A new online calculator for estimating individual and community-level risk of dying from COVID-19 has been developed by researchers at the Johns Hopkins Bloomberg School of Public Health. The researchers who developed the calculator expect it to be useful to public health authorities for assessing mortality risks in different communities, and for prioritizing certain groups for vaccination as COVID-19 vaccines become available.
The algorithm underlying the calculator uses information from existing large studies to estimate risk of COVID-19 mortality for individuals based on age, gender, sociodemographic factors and a variety of different health conditions. The risk estimates apply to individuals in the general population who are currently uninfected, and captures factors associated with both risk of future infection and complications after infection.
“Our calculator represents a more quantitative approach and should complement other proposed qualitative guidelines, such as those by the National Academy of Sciences and Medicine, for determining individual and community risks and allocating vaccines,” says study senior author Nilanjan Chatterjee, PhD, Bloomberg Distinguished Professor in the departments of Biostatistics and Epidemiology at the Bloomberg School.
The new risk calculator is presented in a paper that appears in the journal Nature Medicine.

Work request A
Translate this sentence from the passage on the COVID-19 mortality calculator into Spanish: "The new risk calculator is presented in a paper that appears in the journal Nature Medicine."
Work request B
According to the passage on the COVID-19 mortality calculator, at which institution were the researchers who developed the calculator based?
The records are unrelated to the passage on the COVID-19 mortality calculator.

Given data
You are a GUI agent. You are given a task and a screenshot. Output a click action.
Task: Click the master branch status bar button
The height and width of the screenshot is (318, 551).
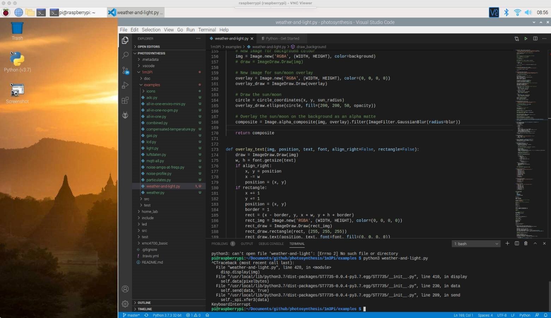pyautogui.click(x=131, y=315)
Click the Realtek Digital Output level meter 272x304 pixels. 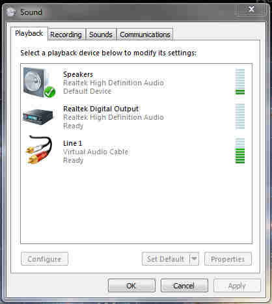240,117
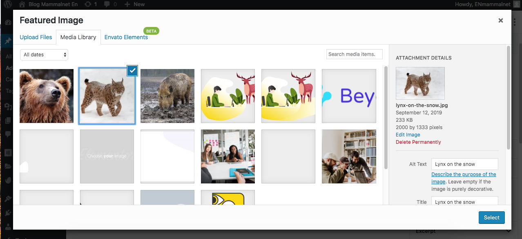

Task result A
La nueva calculadora de riesgo se presenta en un artículo que aparece en la revista Nature Medicine.

Task result B
The Johns Hopkins Bloomberg School of Public Health.